Sans s’apercevoir de ces petites mines désapprobatrices, le jeune comte développait :

— J’apprécie, au contraire, les femmes qui lisent couramment : avec elles, on ne perd aucune des finesses du roman, et je ne déteste pas que ce soient elles qui prennent l’initiative de souligner les meilleurs passages… Mlle Fanny Thulette me plaît justement parce que je lui suppose ces qualités et qu’elle est mon aînée de très peu, d’un ou deux ans tout au plus.

Le marquis Yuerta, psychologue plus avisé que la petite classe des élèves de Bourget, sourit en répondant :

— Vous êtes déjà bien dépravé… ou alors vous ne l’êtes pas assez. Néanmoins, je vous le répète, vous risquez de perdre votre temps avec mademoiselle Thulette : la belle Fanny est un morceau de roi, tout au moins de prince héritier… auquel nous n’avons pas le droit de prétendre, nous autres, humbles seigneurs.

Edvard Kolding tressaillit. Il s’écria, le regard allumé :

— Eh bien, moi, je l’aurai… Je fais le serment que je l’aurai… Dussé-je y perdre mon nom !

— Il y a plusieurs façons de perdre son nom : je ne suppose pas que vous veuillez lui donner le vôtre ?

— Qui sait ? On épouse bien une femme de théâtre ! riposta Edvard très surexcité.

À présent que les Américaines s’en désintéressaient, la conversation se poursuivait, si pénible pour la pauvre Fanny que la cueilleuse de fleurs aurait voulu se boucher les oreilles. Aussi bien, elle en savait assez ! La tête perdue, elle regardait, sans les voir, deux abeilles en train de piller rageusement une fleur dont le pollen s’envolait en mince nuage d’or.

Comme les dévots, fidèles au conseil de Pascal, égrènent des chapelets dans l’espoir de s’abêtir, mademoiselle Thulette, pour ne plus entendre le dialogue qui la navrait, récitait superstitieusement les litanies florales de l’évêque saint Rémy (diocèse de Gourmont).


Fraxinelle, buisson ardent, chair incendiée…
Aconit, fleur casquée de poison, guerrière à plumes

de corbeau.

Campanules, amoureuses clochettes que le printemps

tintinnabule.

Pivoine, amoureuse donzelle, mais sans grâce et sans

sel…

Ancolies, petit pensionnat d’impubères jolies, jupes

courtes, jambes frêles et des bras vifs…

Nielle, un peu gauche, mais duvetée comme un col

de cygne ;

Jonquilles, dont on fit les cils purs de tant de blondes filles.
Narcisse oriental, fleur inféconde et pas morale…

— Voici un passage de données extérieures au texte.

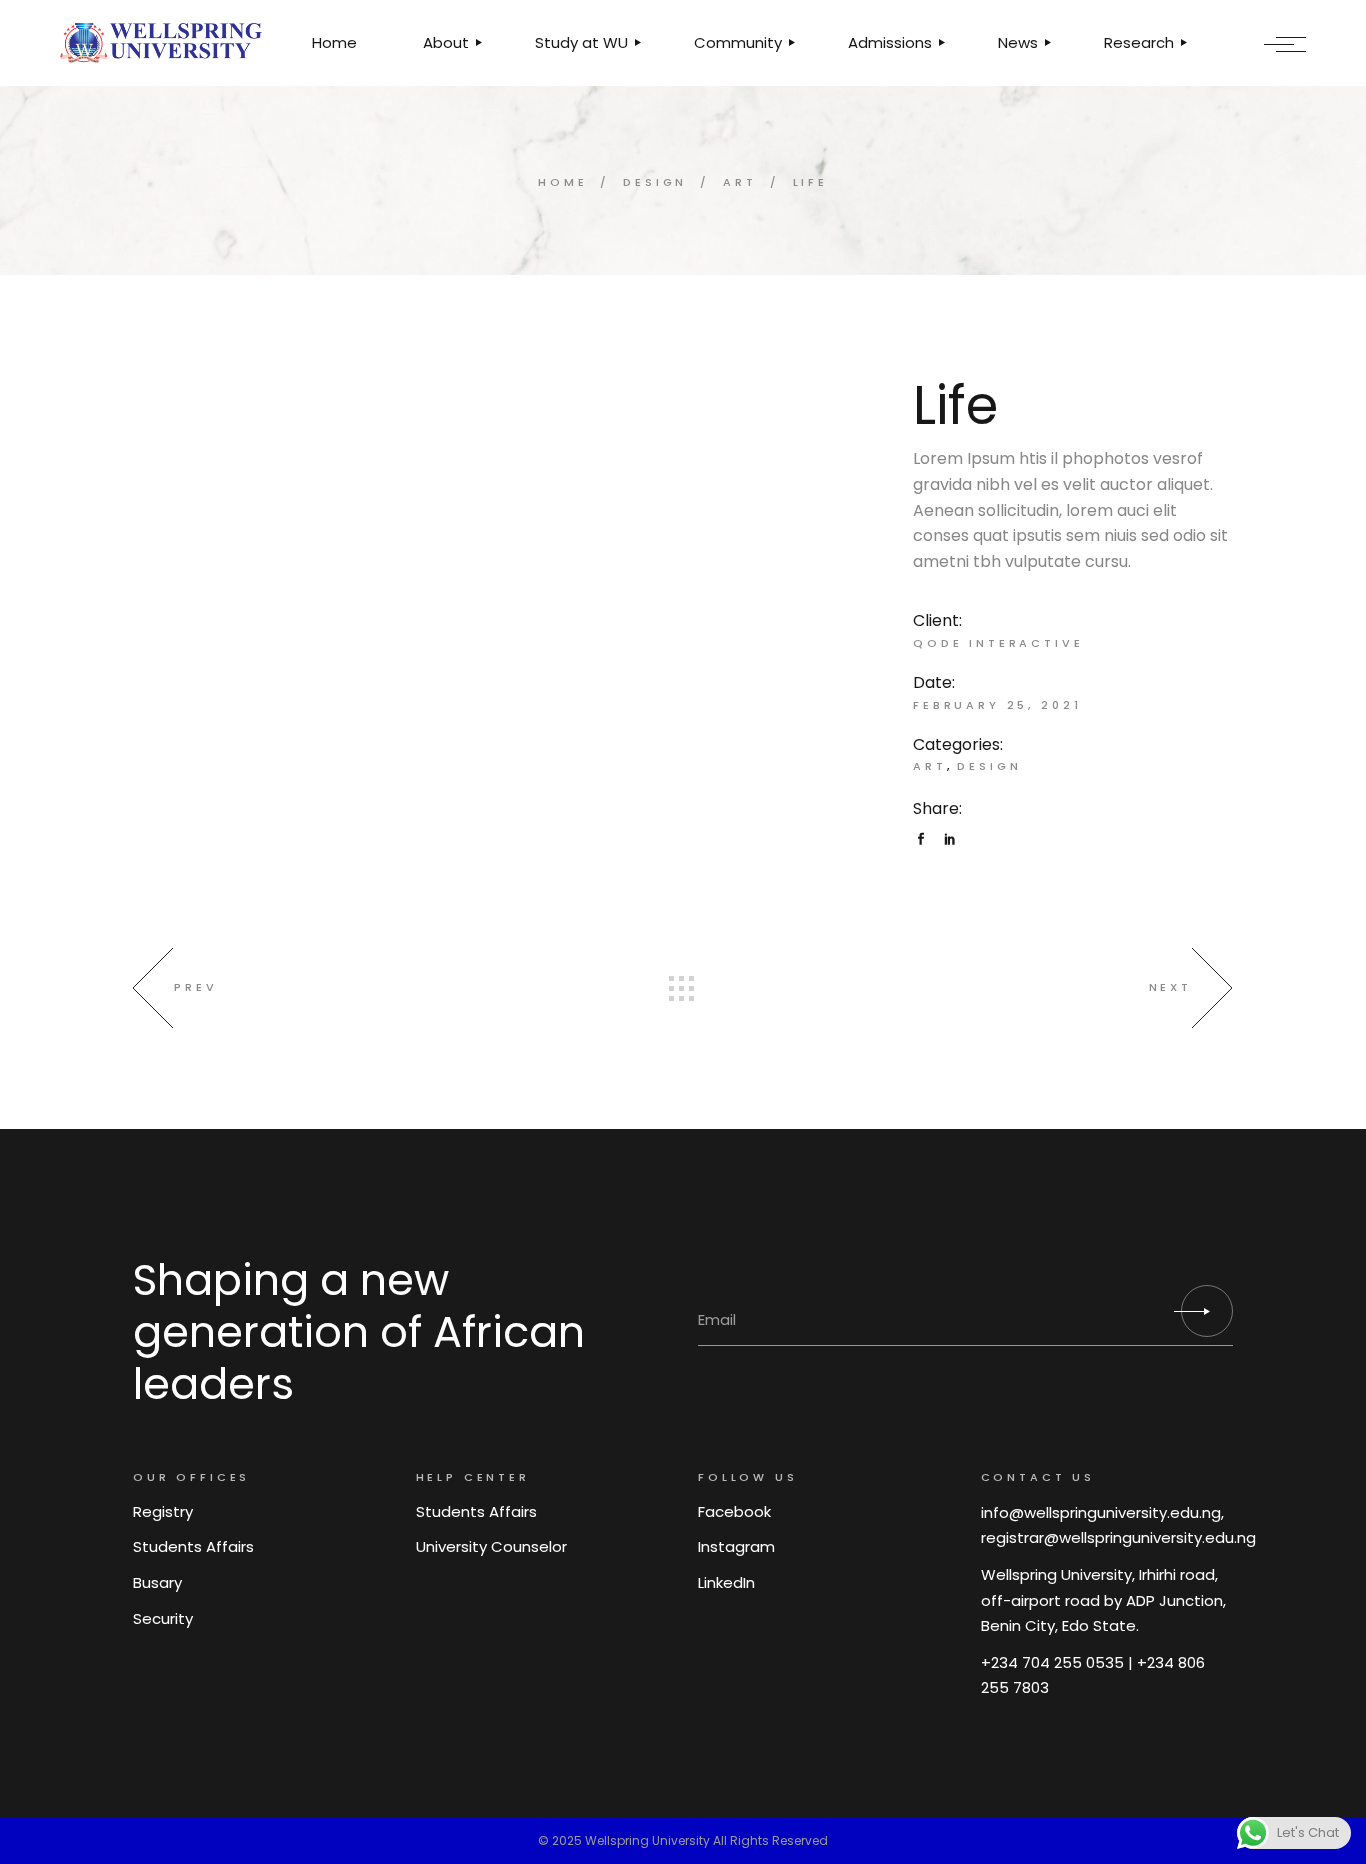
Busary (157, 1582)
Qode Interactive (998, 643)
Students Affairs (193, 1546)
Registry (163, 1511)
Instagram (736, 1546)
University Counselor (491, 1546)
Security (163, 1618)
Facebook (734, 1511)
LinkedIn (726, 1582)
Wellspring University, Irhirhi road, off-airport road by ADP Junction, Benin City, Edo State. (1103, 1600)
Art (930, 766)
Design (989, 766)
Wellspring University (647, 1840)
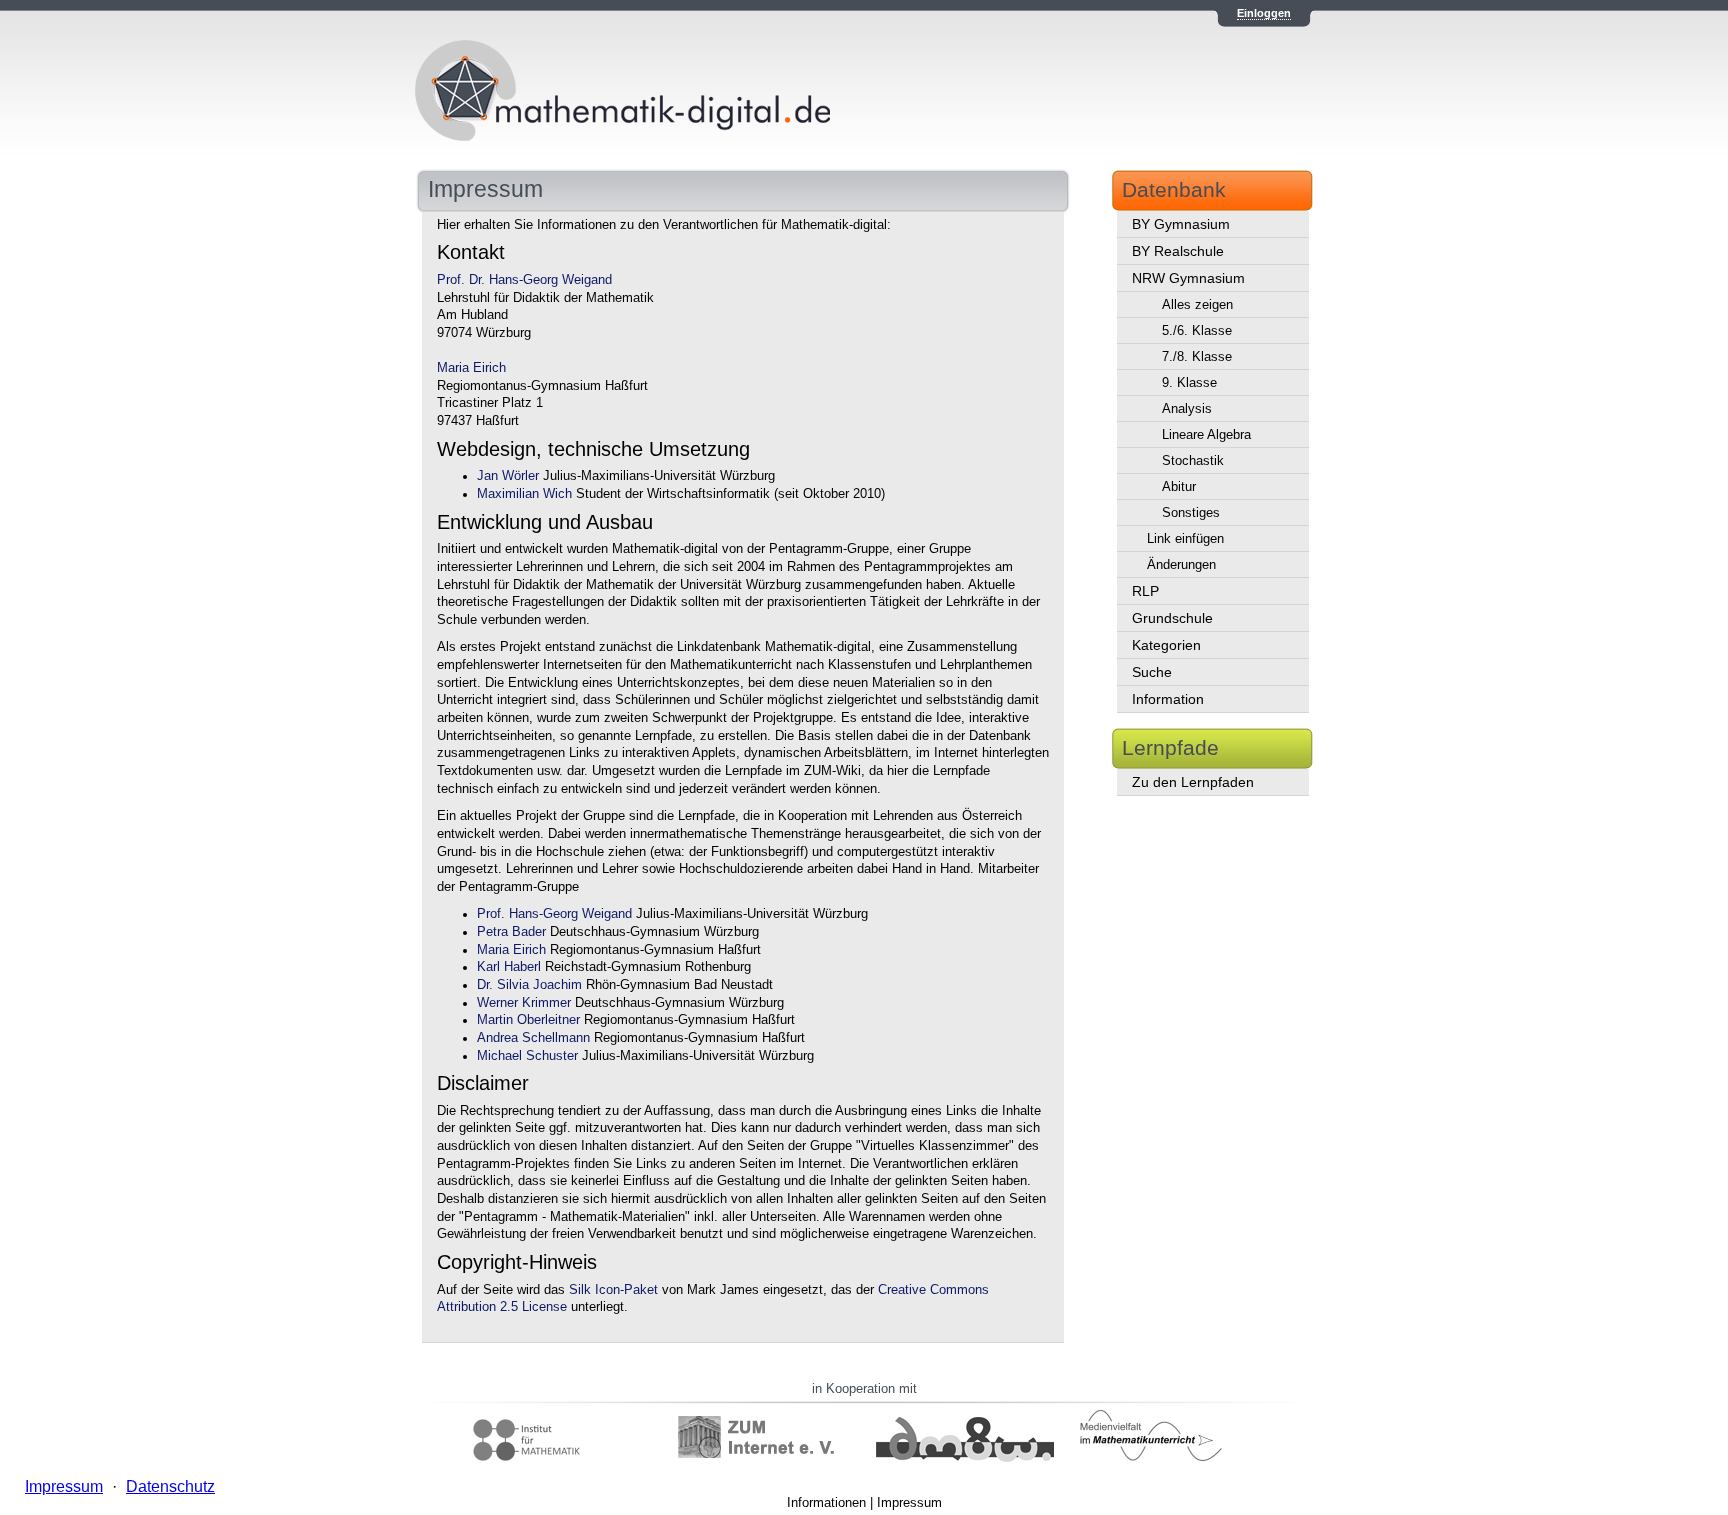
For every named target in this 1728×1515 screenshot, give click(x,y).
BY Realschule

La pluie des versets parfumés ne réussissait pas à noyer son chagrin : il surnageait.

« Hélas ! songeait-elle avec une amère clairvoyance. Edvard ne m’aime pas véritablement ! Il me désire, comme on désire un meuble rare, un bibelot à la mode… Qu’allais-je faire en lui révélant ma tendresse naïve, mon cœur sentimental de vieille jeune fille… de jeune vieille fille ! »

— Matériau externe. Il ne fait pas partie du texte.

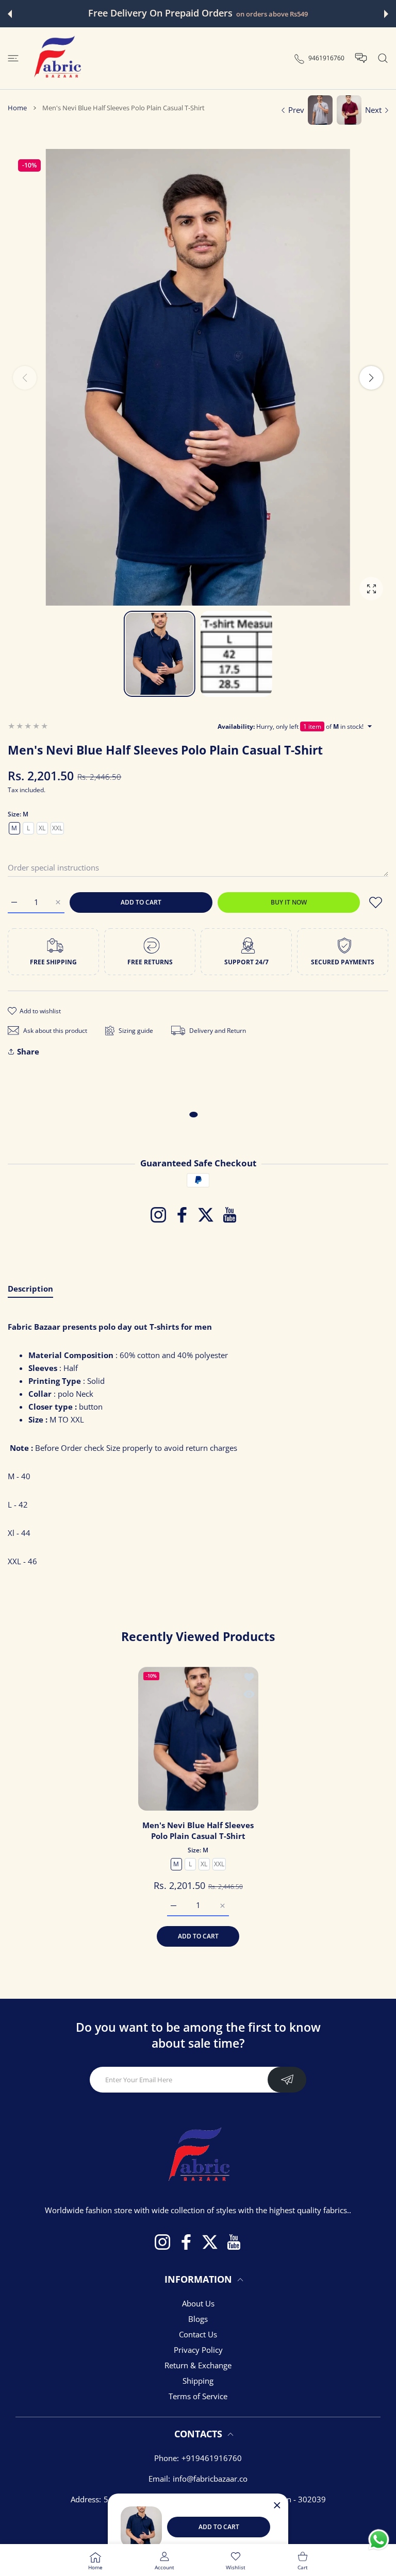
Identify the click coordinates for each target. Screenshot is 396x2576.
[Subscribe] (287, 2080)
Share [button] (28, 1051)
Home (17, 107)
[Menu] (13, 58)
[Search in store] (382, 58)
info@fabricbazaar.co (210, 2478)
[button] (10, 14)
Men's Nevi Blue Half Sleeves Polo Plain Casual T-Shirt (198, 1830)
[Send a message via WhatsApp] (379, 2540)
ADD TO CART (219, 2526)
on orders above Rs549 (271, 14)
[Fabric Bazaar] (56, 58)
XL (42, 828)
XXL (57, 828)
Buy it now (289, 902)
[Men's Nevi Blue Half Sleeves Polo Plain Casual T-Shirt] (198, 1739)
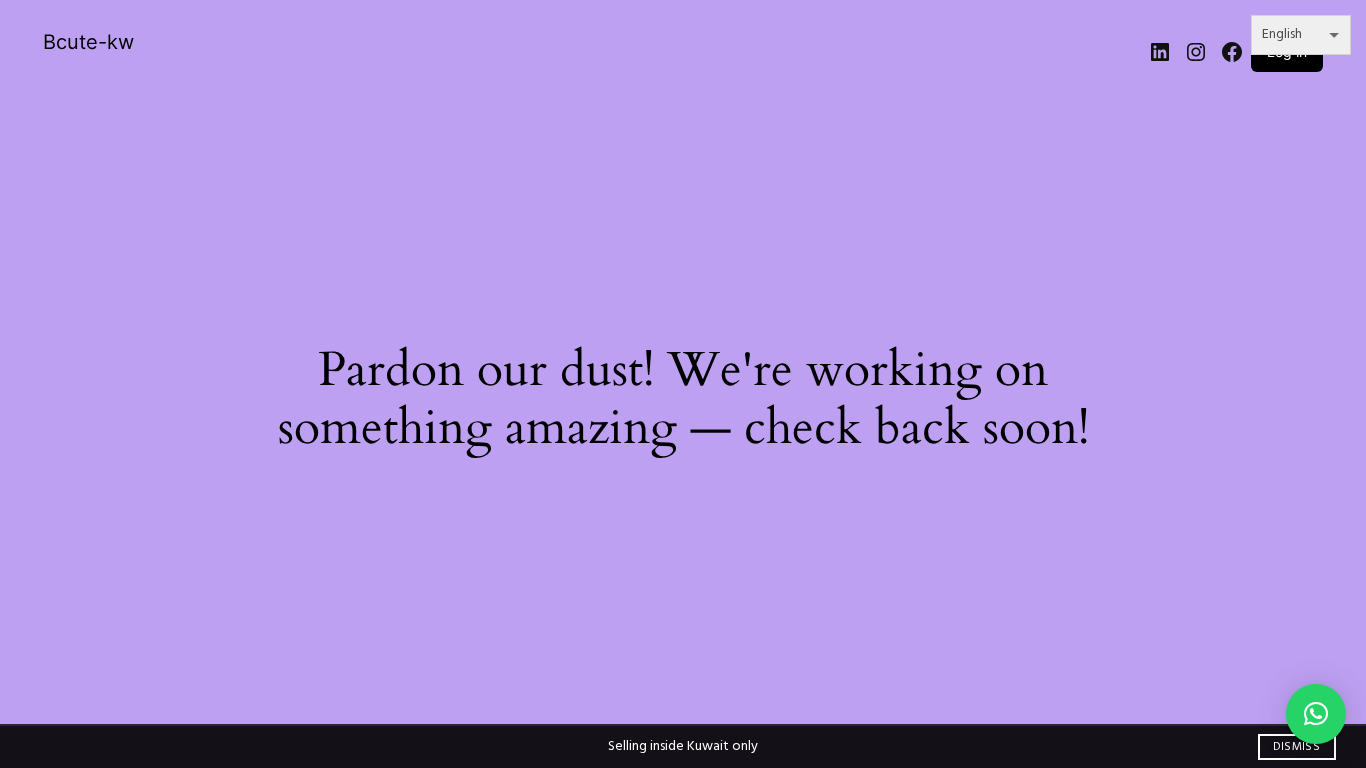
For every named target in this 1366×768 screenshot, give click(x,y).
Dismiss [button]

Mais, tout de suite, réagissant contre sa déconvenue, elle formula des résolutions héroïques : « Il faut que je purifie ce caprice au feu de la passion ! Il faut que je l’exalte ! Il faut… »

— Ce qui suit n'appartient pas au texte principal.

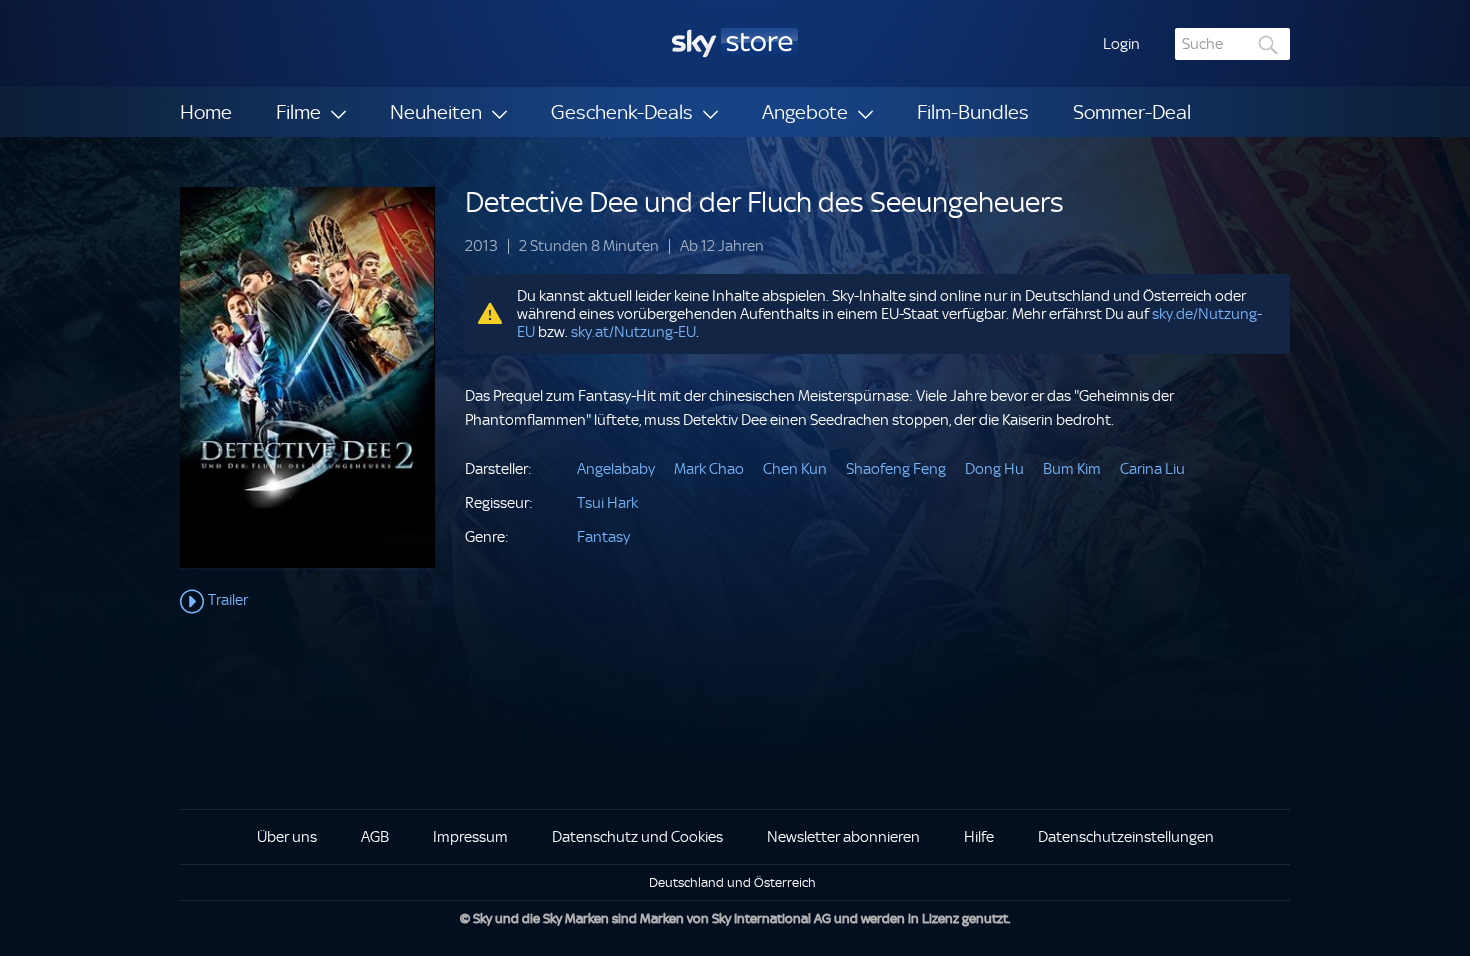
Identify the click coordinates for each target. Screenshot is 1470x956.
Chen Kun (795, 469)
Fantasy (603, 537)
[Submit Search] (1269, 44)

L’heure du retour approchait… Gaîment, on s’installa dans l’auto. Le marquis Yuerta fit observer que le soir ne tarderait guère.

— Oui, répondit Maud Scott, qui constata d’un ton pénétré : « L’ombre s’insinue sournoisement ».

— Le palmier frissonne, ajouta la rieuse Annie, gravement.

La première, alors, psalmodia :

— Le ciel s’affaisse sur la montagne, semant bistre et mélancolie…

Et la cadette, pour conclure, formula cette comparaison dont son accent yankee semblait blaguer la poésie précieuse :

— Les cyprès, que le soleil quitte, noircissent, s’éteignent comme des bougies après la fête…

Ahuri par ce duo paysagiste, l’Espagnol regarda les deux sœurs avec une stupeur telle qu’elles ne purent garder leur sérieux. Avec des rires en cascade, elles expliquèrent que ce matin, oui, précisément ce matin même, elles avaient lu toutes ces choses jaôlies, very nice, dans un livre de l’Irish publishing Company, tout à fait exciting (« Furnival street dans Holborn », précisa Maud, toujours soucieuse d’exactitude) et qu’alors elles avaient appris par cœur « cette passage » pour étonner leur ami marquis, splendidement !

… Quelques jours après cette pittoresque partie d’auto, Fanny apprenait l’arrivée de Bergeron à l’hôtel Thulette. Elle conçut aussitôt le projet de l’aller trouver pour lui soumettre son cas et de n’entreprendre sa campagne amoureuse qu’avec l’aide du plus délié philosophe de notre temps.